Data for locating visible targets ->
━━━━━━
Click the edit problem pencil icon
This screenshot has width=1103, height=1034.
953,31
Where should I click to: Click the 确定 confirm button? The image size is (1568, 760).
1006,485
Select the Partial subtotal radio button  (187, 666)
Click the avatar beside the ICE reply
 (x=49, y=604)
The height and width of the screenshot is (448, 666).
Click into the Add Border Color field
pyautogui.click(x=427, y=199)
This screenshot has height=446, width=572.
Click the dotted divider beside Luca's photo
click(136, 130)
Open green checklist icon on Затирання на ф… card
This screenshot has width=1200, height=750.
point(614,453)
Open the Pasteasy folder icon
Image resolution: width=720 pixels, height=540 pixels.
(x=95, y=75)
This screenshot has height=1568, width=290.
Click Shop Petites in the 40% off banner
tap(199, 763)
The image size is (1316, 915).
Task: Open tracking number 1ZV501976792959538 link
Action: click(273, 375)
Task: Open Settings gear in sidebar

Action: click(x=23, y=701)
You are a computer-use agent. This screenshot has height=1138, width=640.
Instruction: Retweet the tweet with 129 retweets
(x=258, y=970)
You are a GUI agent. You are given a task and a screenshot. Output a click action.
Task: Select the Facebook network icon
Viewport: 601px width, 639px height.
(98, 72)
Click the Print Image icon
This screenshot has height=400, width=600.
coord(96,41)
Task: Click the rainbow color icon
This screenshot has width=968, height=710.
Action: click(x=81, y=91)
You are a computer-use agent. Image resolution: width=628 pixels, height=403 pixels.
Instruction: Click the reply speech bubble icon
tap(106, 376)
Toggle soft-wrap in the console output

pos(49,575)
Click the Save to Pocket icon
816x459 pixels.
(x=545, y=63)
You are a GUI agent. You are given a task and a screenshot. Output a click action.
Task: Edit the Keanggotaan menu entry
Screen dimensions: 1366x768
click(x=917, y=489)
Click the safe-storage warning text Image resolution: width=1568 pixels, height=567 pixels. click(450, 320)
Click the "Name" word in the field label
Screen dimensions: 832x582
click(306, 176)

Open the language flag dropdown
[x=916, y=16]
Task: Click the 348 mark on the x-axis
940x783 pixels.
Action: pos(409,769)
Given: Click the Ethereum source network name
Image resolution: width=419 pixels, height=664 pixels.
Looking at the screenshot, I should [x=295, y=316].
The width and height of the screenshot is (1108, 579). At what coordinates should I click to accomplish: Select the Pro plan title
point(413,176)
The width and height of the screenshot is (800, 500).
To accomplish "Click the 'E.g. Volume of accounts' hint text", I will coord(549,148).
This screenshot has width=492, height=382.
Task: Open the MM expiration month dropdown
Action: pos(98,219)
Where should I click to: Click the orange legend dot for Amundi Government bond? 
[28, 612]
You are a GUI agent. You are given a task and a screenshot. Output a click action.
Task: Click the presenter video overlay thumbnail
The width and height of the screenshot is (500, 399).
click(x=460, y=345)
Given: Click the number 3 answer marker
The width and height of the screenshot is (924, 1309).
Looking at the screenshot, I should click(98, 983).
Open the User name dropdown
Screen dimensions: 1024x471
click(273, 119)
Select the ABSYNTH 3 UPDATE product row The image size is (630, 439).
━━━━━━
EXERCISE OBJECTIVE -> Update the lines above by changing "radio button" to "option" and leaving everything else exactly the same.

THE OUTPUT ->
Click the edit problem pencil icon
This screenshot has width=1103, height=1034.
953,31
Where should I click to: Click the 确定 confirm button? The image size is (1568, 760).
1006,485
Select the Partial subtotal option  (187, 666)
Click the avatar beside the ICE reply
 (x=49, y=604)
The height and width of the screenshot is (448, 666).
Click into the Add Border Color field
pyautogui.click(x=427, y=199)
This screenshot has height=446, width=572.
Click the dotted divider beside Luca's photo
click(136, 130)
Open green checklist icon on Затирання на ф… card
This screenshot has width=1200, height=750.
point(614,453)
Open the Pasteasy folder icon
Image resolution: width=720 pixels, height=540 pixels.
(x=95, y=75)
This screenshot has height=1568, width=290.
Click Shop Petites in the 40% off banner
tap(199, 763)
The image size is (1316, 915).
Task: Open tracking number 1ZV501976792959538 link
Action: click(273, 375)
Task: Open Settings gear in sidebar

Action: click(x=23, y=701)
You are a computer-use agent. This screenshot has height=1138, width=640.
Instruction: Retweet the tweet with 129 retweets
(x=258, y=970)
You are a GUI agent. You are given a task and a screenshot. Output a click action.
Task: Select the Facebook network icon
Viewport: 601px width, 639px height.
(98, 72)
Click the Print Image icon
This screenshot has height=400, width=600.
coord(96,41)
Task: Click the rainbow color icon
This screenshot has width=968, height=710.
Action: click(x=81, y=91)
You are a computer-use agent. Image resolution: width=628 pixels, height=403 pixels.
Instruction: Click the reply speech bubble icon
tap(106, 376)
Toggle soft-wrap in the console output

pos(49,575)
Click the Save to Pocket icon
816x459 pixels.
(x=545, y=63)
You are a GUI agent. You are given a task and a screenshot. Output a click action.
Task: Edit the Keanggotaan menu entry
Screen dimensions: 1366x768
click(x=917, y=489)
Click the safe-storage warning text Image resolution: width=1568 pixels, height=567 pixels. click(450, 320)
Click the "Name" word in the field label
Screen dimensions: 832x582
click(306, 176)

Open the language flag dropdown
[x=916, y=16]
Task: Click the 348 mark on the x-axis
940x783 pixels.
Action: pos(409,769)
Given: Click the Ethereum source network name
Image resolution: width=419 pixels, height=664 pixels.
Looking at the screenshot, I should [x=295, y=316].
The width and height of the screenshot is (1108, 579). At what coordinates should I click to accomplish: Select the Pro plan title
point(413,176)
The width and height of the screenshot is (800, 500).
To accomplish "Click the 'E.g. Volume of accounts' hint text", I will coord(549,148).
This screenshot has width=492, height=382.
Task: Open the MM expiration month dropdown
Action: pos(98,219)
Where should I click to: Click the orange legend dot for Amundi Government bond? 
[28, 612]
You are a GUI agent. You are given a task and a screenshot. Output a click action.
Task: Click the presenter video overlay thumbnail
The width and height of the screenshot is (500, 399).
click(x=460, y=345)
Given: Click the number 3 answer marker
The width and height of the screenshot is (924, 1309).
Looking at the screenshot, I should click(98, 983).
Open the User name dropdown
Screen dimensions: 1024x471
click(273, 119)
Select the ABSYNTH 3 UPDATE product row The image size is (630, 439).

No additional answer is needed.